• EXERCISE PROMPT
Keeping every word the same, give again only the lines from the one with "Task: Expand the" through the end of the data, both included, and leave every picture out.

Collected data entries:
= = = =

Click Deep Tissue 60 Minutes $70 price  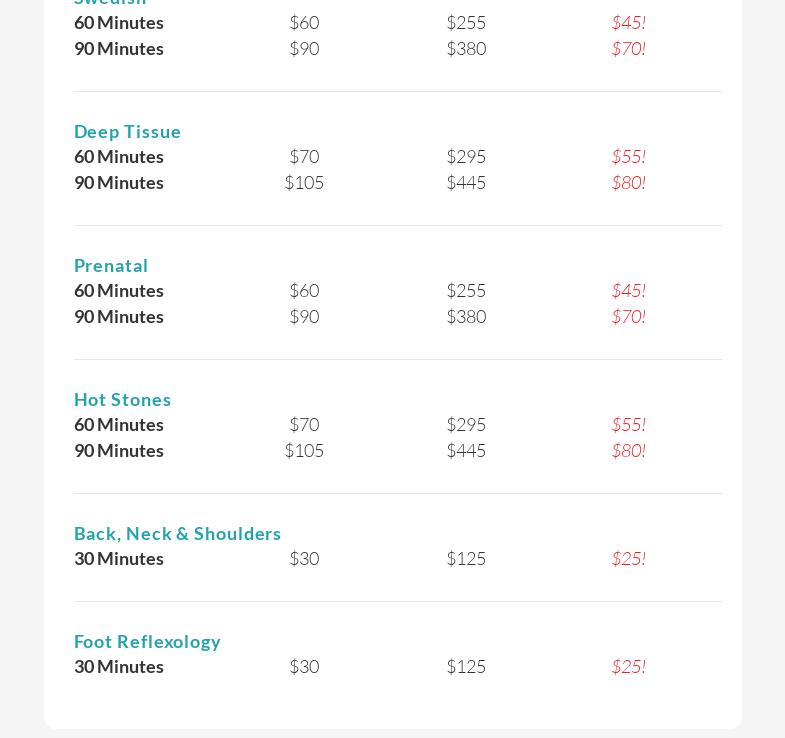(304, 156)
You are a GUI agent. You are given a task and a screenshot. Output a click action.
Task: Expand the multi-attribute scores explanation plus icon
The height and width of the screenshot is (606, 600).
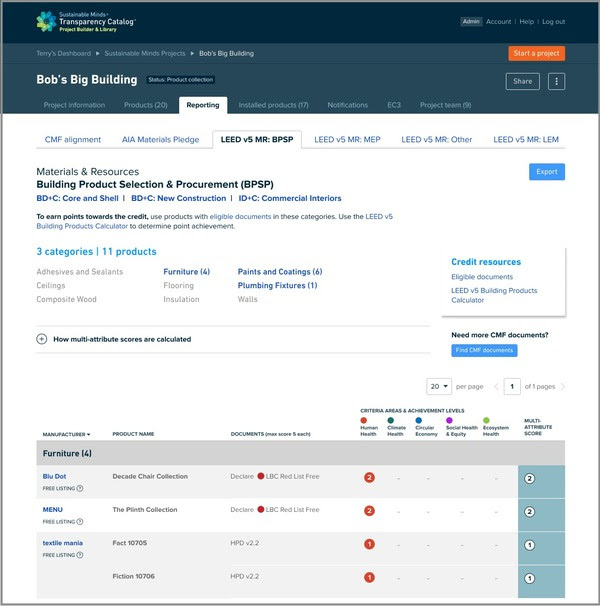tap(42, 339)
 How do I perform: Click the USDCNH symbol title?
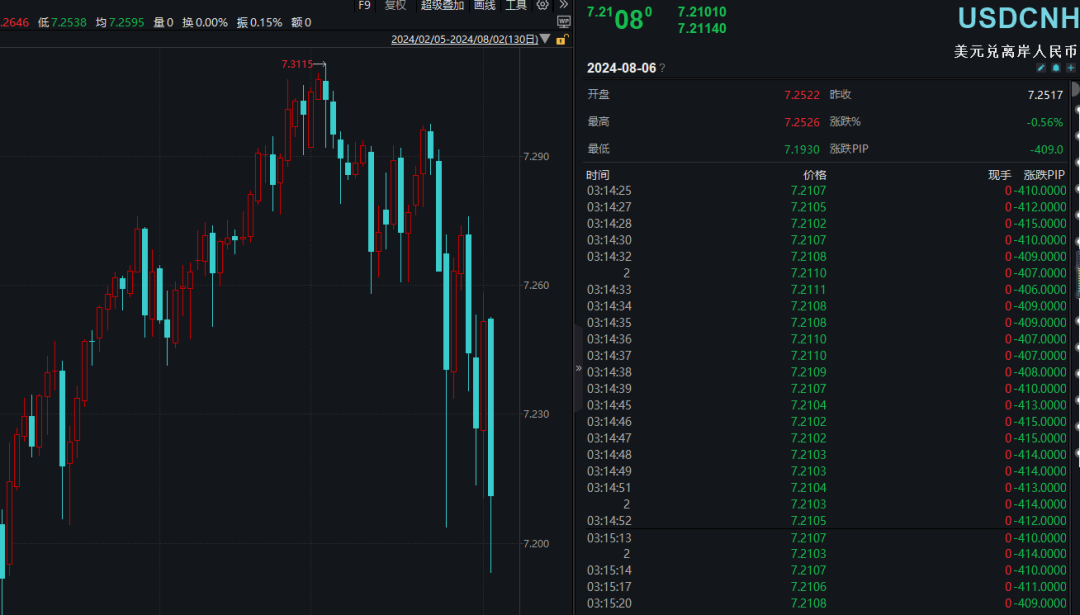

= = = =

• RESPONSE TO THIS TASK
Task: Expand the multi-attribute scores explanation plus icon
The height and width of the screenshot is (606, 600).
tap(42, 339)
 How do I perform: Click the USDCNH symbol title?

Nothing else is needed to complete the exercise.